### Task requirements
The lines below, from the one holding "This screenshot has width=392, height=187." through the one holding "The width and", are to be restated word for word, with all images left out.

BEGIN

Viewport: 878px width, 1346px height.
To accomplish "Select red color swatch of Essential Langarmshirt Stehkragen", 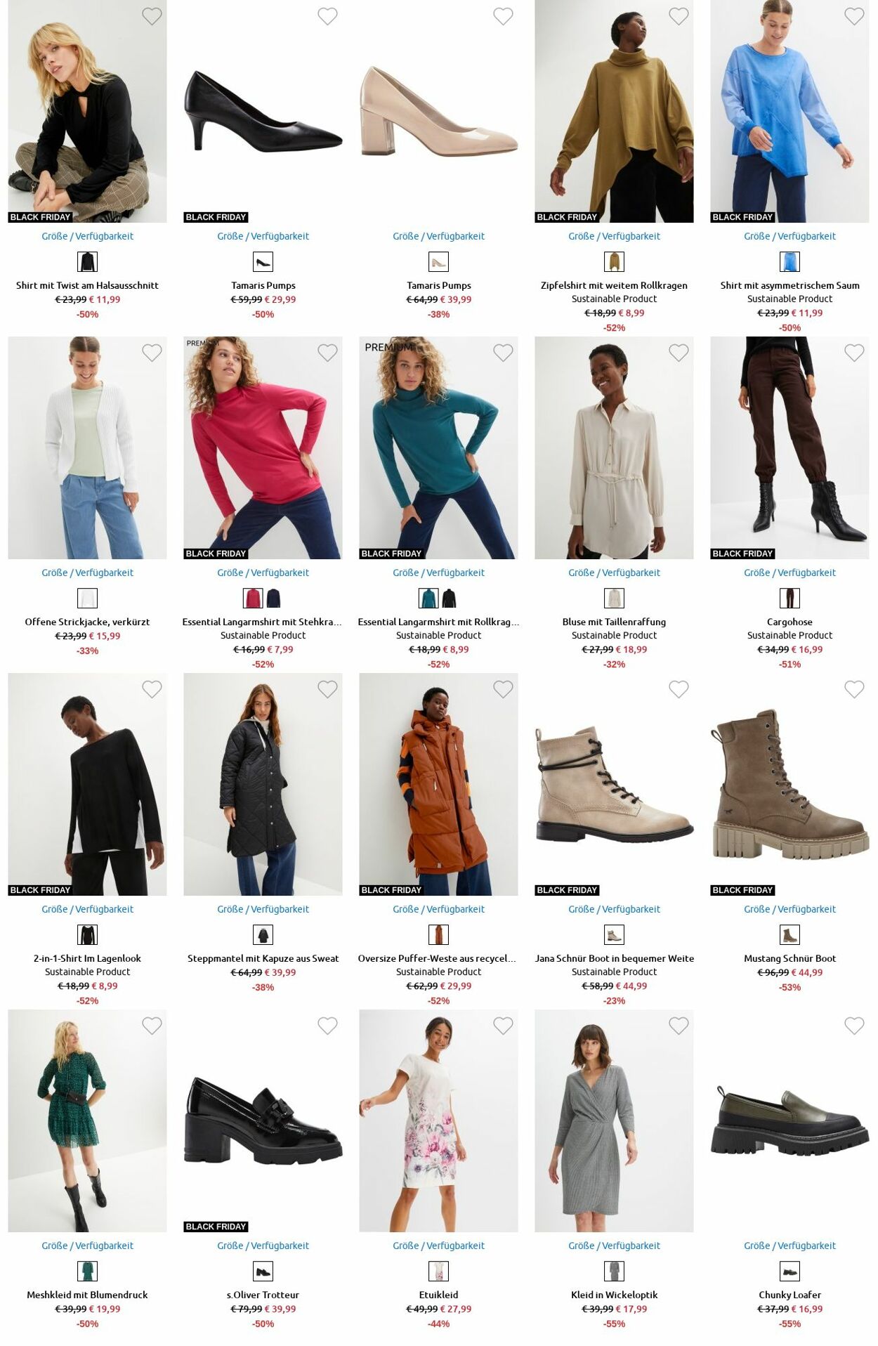I will tap(253, 599).
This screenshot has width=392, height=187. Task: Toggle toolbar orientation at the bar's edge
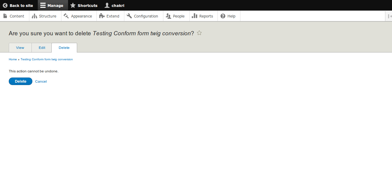click(389, 16)
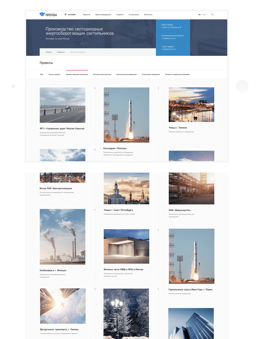The height and width of the screenshot is (339, 256).
Task: Open the Проектировщикам menu item
Action: tap(103, 15)
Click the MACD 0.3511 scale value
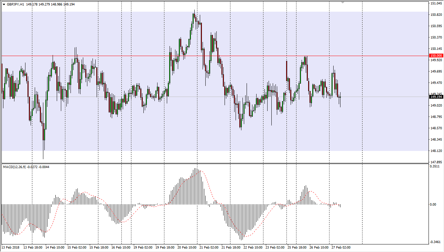This screenshot has height=252, width=444. (435, 166)

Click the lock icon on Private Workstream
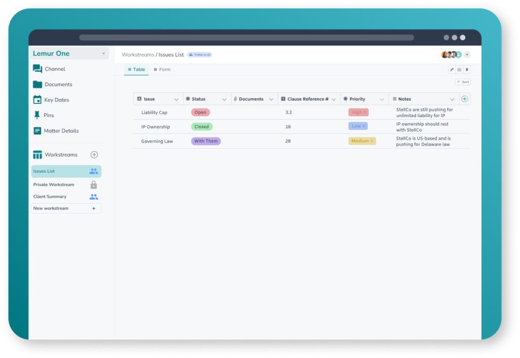click(x=93, y=185)
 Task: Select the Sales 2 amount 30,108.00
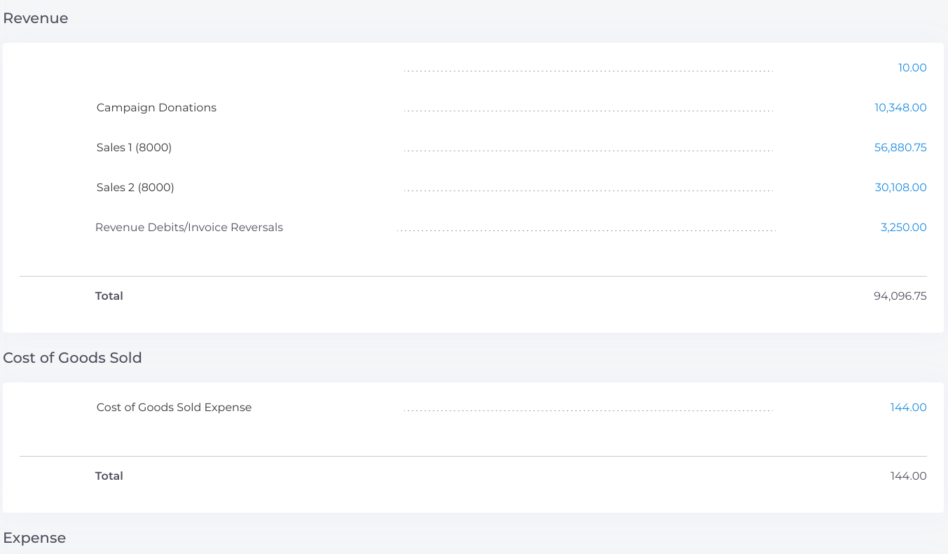click(900, 188)
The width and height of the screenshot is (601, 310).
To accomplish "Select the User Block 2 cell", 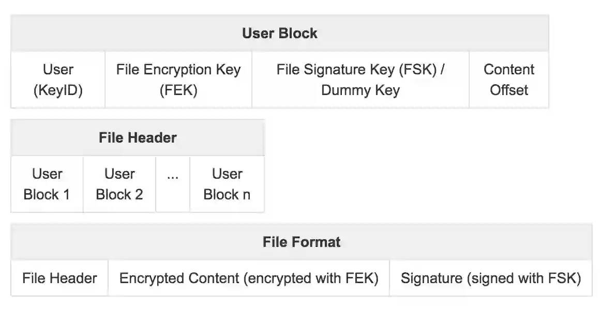I will click(119, 184).

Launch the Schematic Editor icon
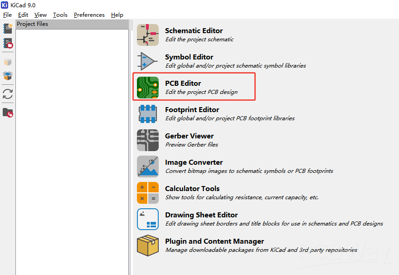(x=148, y=35)
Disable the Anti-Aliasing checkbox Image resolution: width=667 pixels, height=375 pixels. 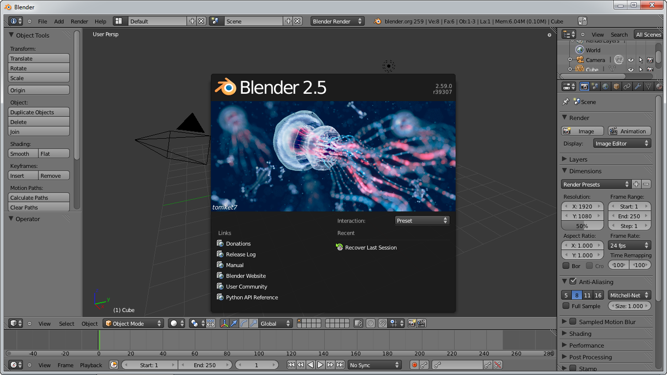click(573, 282)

END

### Response to this task
This screenshot has width=392, height=187. Task: Toggle toolbar orientation at the bar's edge
click(389, 16)
The height and width of the screenshot is (339, 256).
Task: Open the Проектировщикам menu item
Action: tap(103, 15)
Click the MACD 0.3511 scale value
This screenshot has height=252, width=444. (435, 166)

Click the lock icon on Private Workstream
click(x=93, y=185)
 Task: Select the Sales 2 amount 30,108.00
click(900, 188)
The width and height of the screenshot is (601, 310).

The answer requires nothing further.